• What is being asked
Reproduce the lines below as a numbered list, omitting any blank lines and leaving out the pictures.

++++

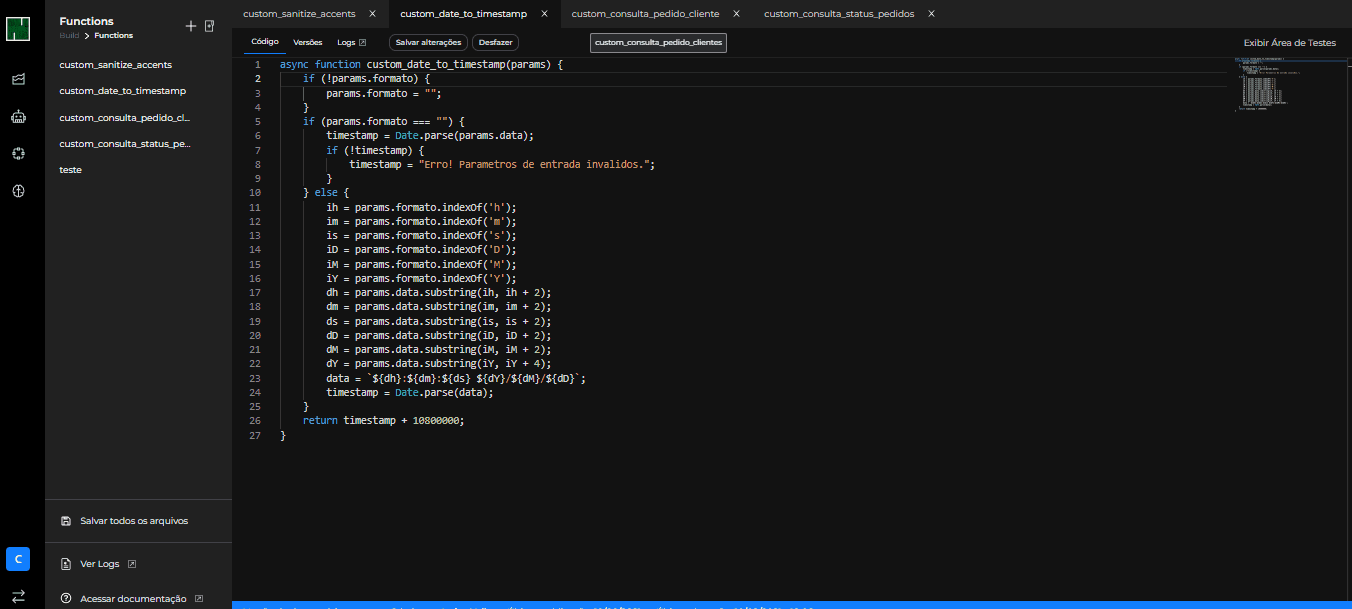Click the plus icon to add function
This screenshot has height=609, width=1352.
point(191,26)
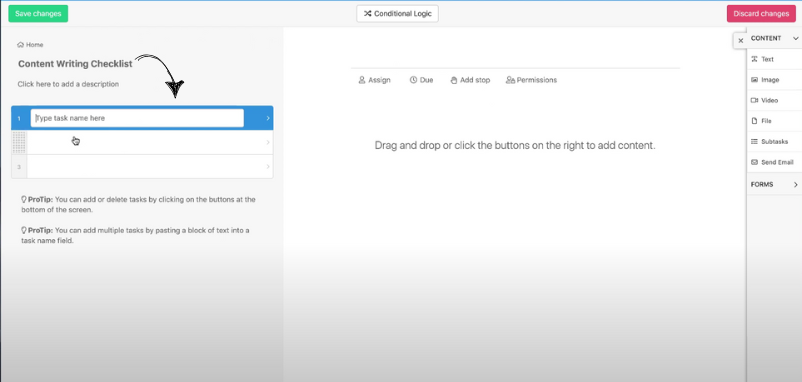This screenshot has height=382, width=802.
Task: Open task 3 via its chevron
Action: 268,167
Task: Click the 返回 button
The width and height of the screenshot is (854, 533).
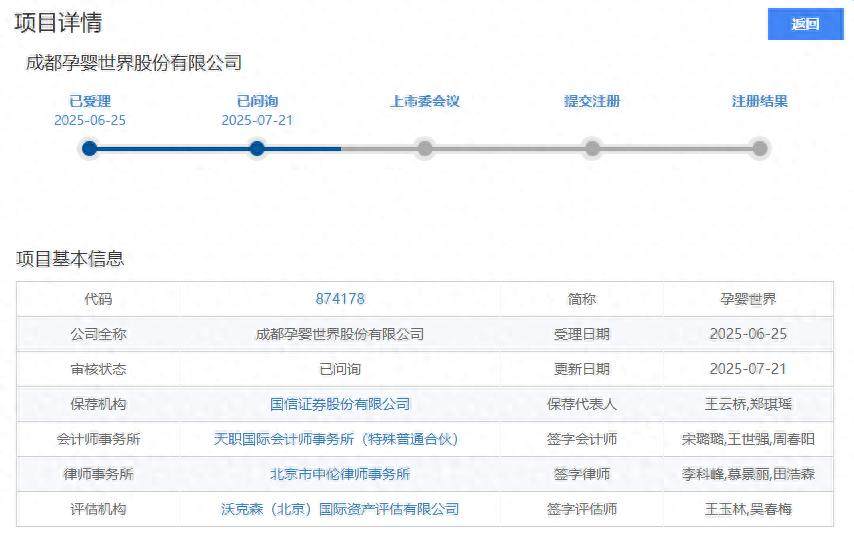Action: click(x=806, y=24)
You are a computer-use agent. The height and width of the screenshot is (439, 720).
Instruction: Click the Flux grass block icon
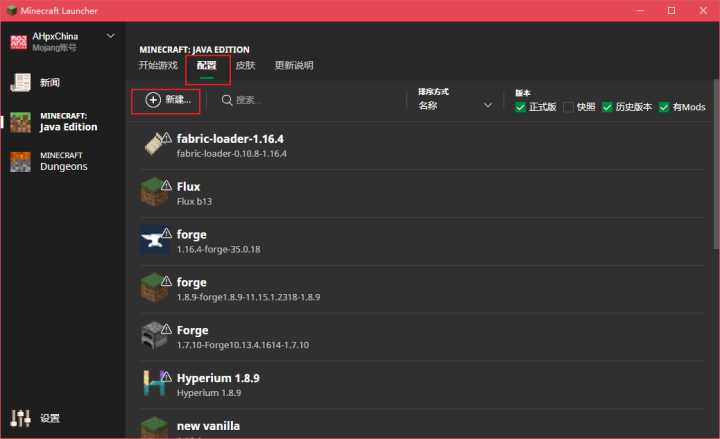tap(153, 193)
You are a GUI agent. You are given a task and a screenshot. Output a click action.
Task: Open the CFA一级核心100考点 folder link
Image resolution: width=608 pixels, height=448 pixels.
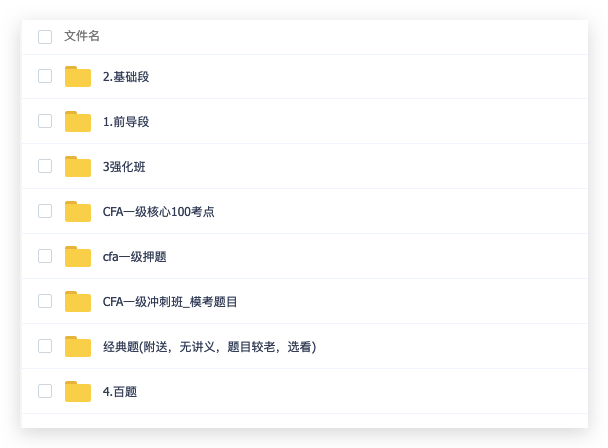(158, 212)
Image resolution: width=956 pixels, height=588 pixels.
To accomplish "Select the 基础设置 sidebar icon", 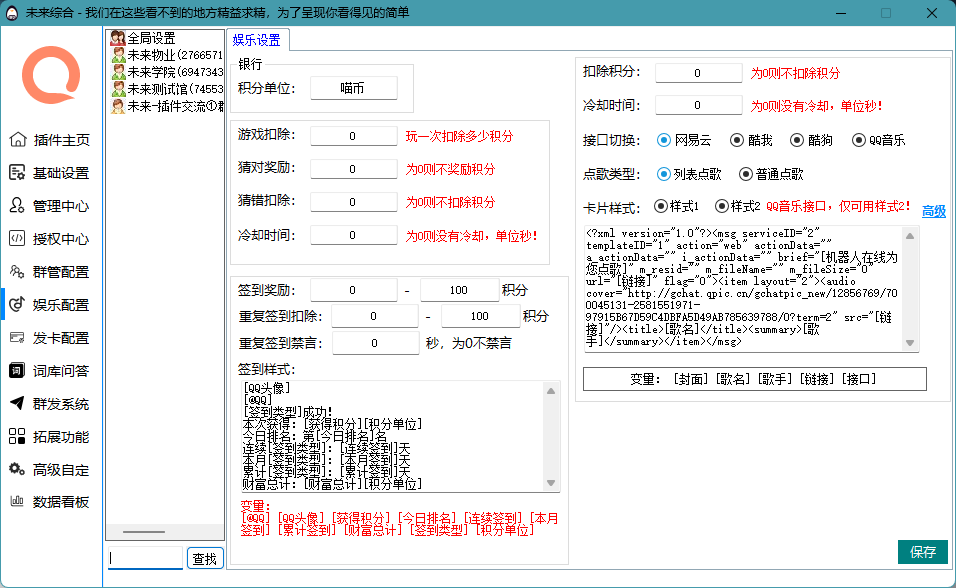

++++

• Expected output
1. Click the plus icon to add function
2. This screenshot has height=609, width=1352.
3. point(191,26)
4. This screenshot has height=382, width=802.
5. Task: Open task 3 via its chevron
6. Action: 268,167
7. Task: Click the 返回 button
8. The width and height of the screenshot is (854, 533).
9. Action: click(x=806, y=24)
10. You are a computer-use agent. The height and width of the screenshot is (439, 720).
11. Instruction: Click the Flux grass block icon
12. tap(153, 193)
13. You are a GUI agent. You are given a task and a screenshot. Output a click action.
14. Task: Open the CFA一级核心100考点 folder link
15. Image resolution: width=608 pixels, height=448 pixels.
16. (158, 212)
17. Image resolution: width=956 pixels, height=588 pixels.
18. To accomplish "Select the 基础设置 sidebar icon", 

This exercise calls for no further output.